Exercise requirements:
With pictures omitted, the line containing "Where should I click to: Go" and all later lines of the records below are to be restated word for word.

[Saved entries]
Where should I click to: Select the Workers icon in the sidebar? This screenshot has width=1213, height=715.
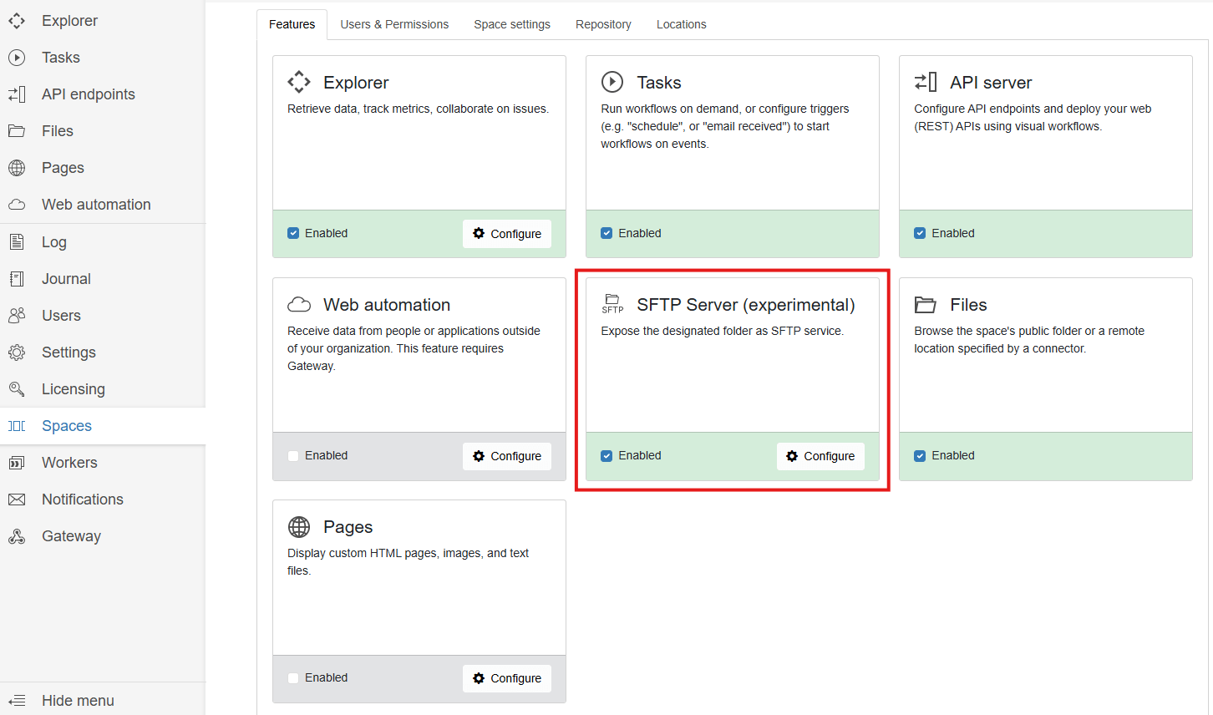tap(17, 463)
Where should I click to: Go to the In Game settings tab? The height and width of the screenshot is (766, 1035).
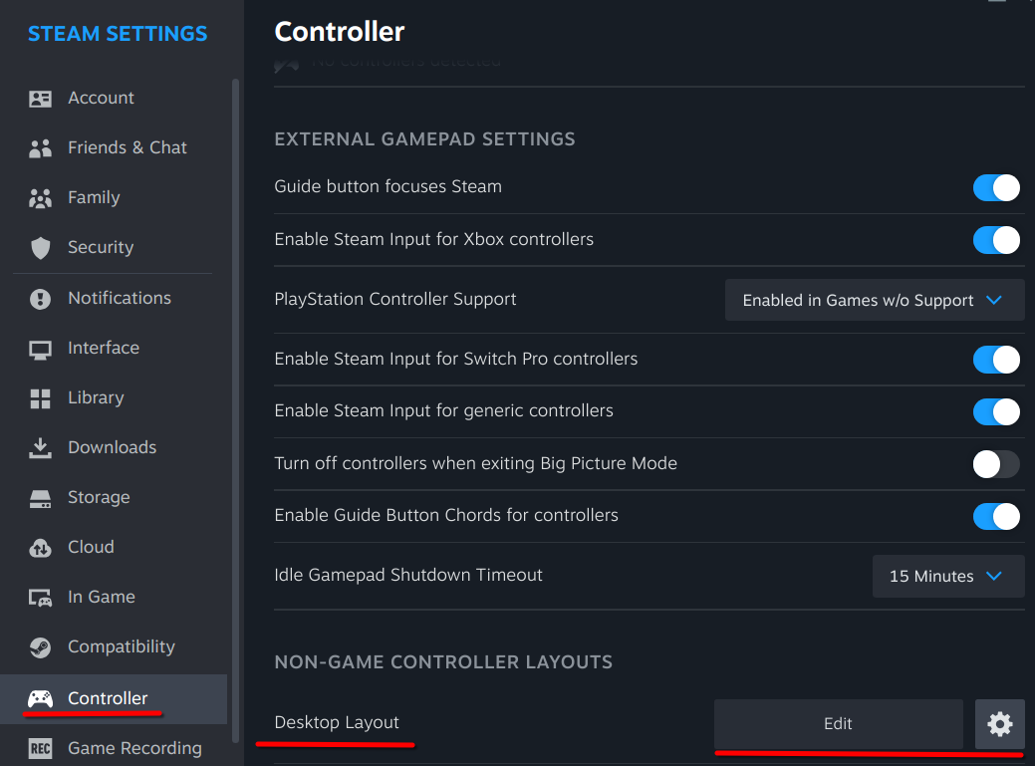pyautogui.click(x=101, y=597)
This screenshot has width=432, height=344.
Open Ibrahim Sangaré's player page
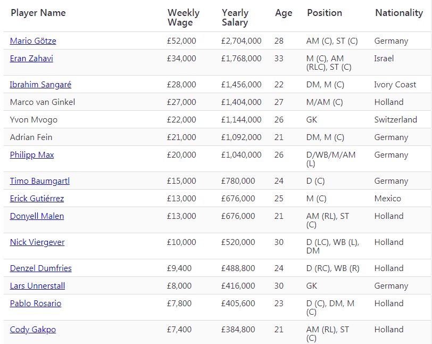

Written solution:
Where should I click to: Go to the In Game settings tab? The height and width of the screenshot is (766, 1035).
pyautogui.click(x=101, y=597)
This screenshot has width=432, height=344.
Open Ibrahim Sangaré's player page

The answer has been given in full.